Weekly Commentary | Aug 28, 2022
Macro Picture
Equities suffered their worst one-day loss since the days immediately following the May CPI release in early summer. The market's reaction was somewhat puzzling since the long-awaited speech by Powell at Jackson Hole, WY was simply a repeat of the message that a chorus of Fed speakers has been giving in the run-up to Powell's: that market expectations for a near-term policy pivot were premature.
The good news in all of this is that unless we see a very big CPI surprise report in 2 weeks time, hawkish Fed risks should begin to subside in the coming weeks. That's due to the fact that Powell has achieved the majority of his objective of moving market expectations closer to the Fed forecasts.
Markets are now baking in a peak 2023 US policy rate of 3.78%, which is higher than the Fed estimate on the dot plot for next year. There is still some room for rate futures to move higher in the last months of the year but they would be small adjustments relative to what happened in August. In other words, Fed risk from here is likely to be reduced substantially in the coming months.
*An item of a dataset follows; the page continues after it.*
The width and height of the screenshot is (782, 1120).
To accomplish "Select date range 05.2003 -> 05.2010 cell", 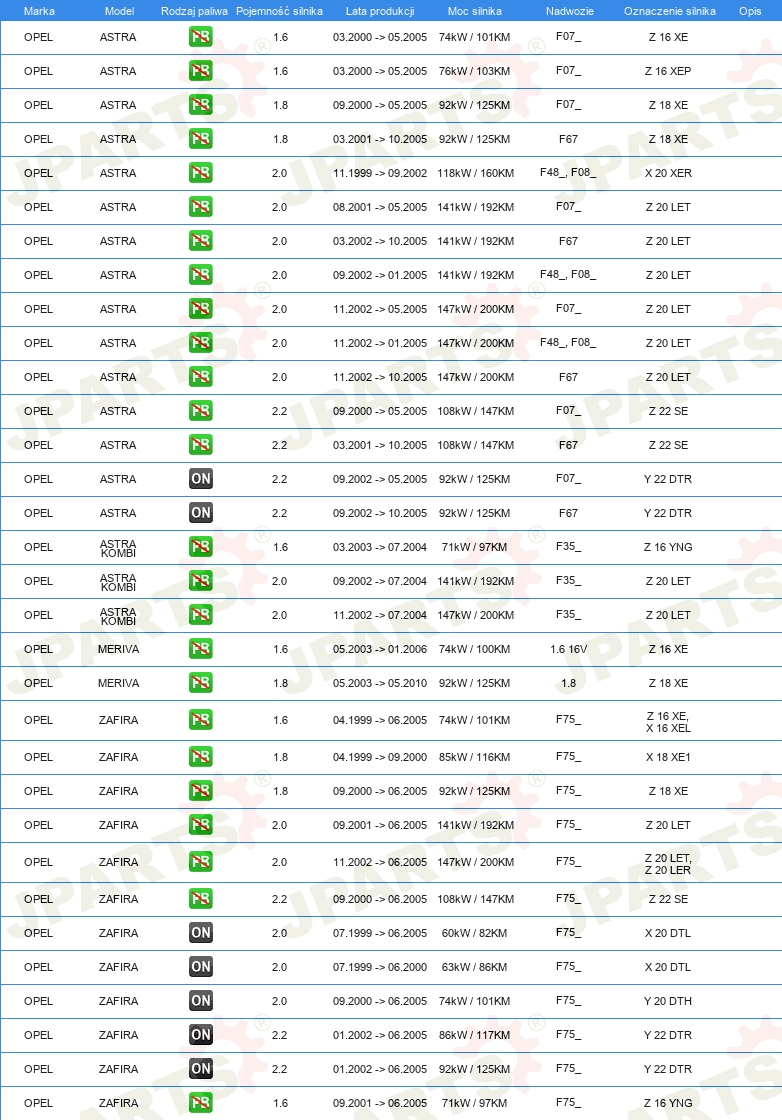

So is the current rally a dead cat bounce or the start of a new bull market? Hard to say obviously. Things from a risk perspective seem to have faded a bit as we have Fed risk peaking, the Citi Macro Surprise Index rising (instead of falling during the last dead cat bounce in March), and still vastly underweight US equity positioning. The setup here could be constructive but highly dependent on the CPI reports and other factors coming in: namely the labor market.
In my view, the larger probability event of a down draft in stocks comes not in the US but in Europe. Now, European contagion could spill over to the US but likely with a lower beta. Europe's impending energy crisis and other number of headaches portends more problems going forward.
Still, come this winter, the US will be facing a recession as well and could see another decline to markets.
For the week, equities lost about 4%, with international actually outperforming. EM actually managed to eke out a gain. Bonds fell on the week as interest rates moved higher. Oil was up 2.5%.
CEF Market Review
Discounts have widened out a bit in the last week and are now 1.5 points wider on taxables in the last two weeks. Munis were flat last week but are also a point wider over the last two weeks. Equity discounts are flat over the prior couple of weeks.
In terms of sector performance, just two managed to produce gains this week: MLPs and Natural Resources/Energy, which is not surprising given the gains in energy. The worst performers on NAV were Real Estate and Tax-Advantaged. EM was close to a gain.
Preferred CEFs saw the most discount widening in the last week with global equities also showing some valuation weakness. But real estate and utilities saw the most discount tightening in the last week.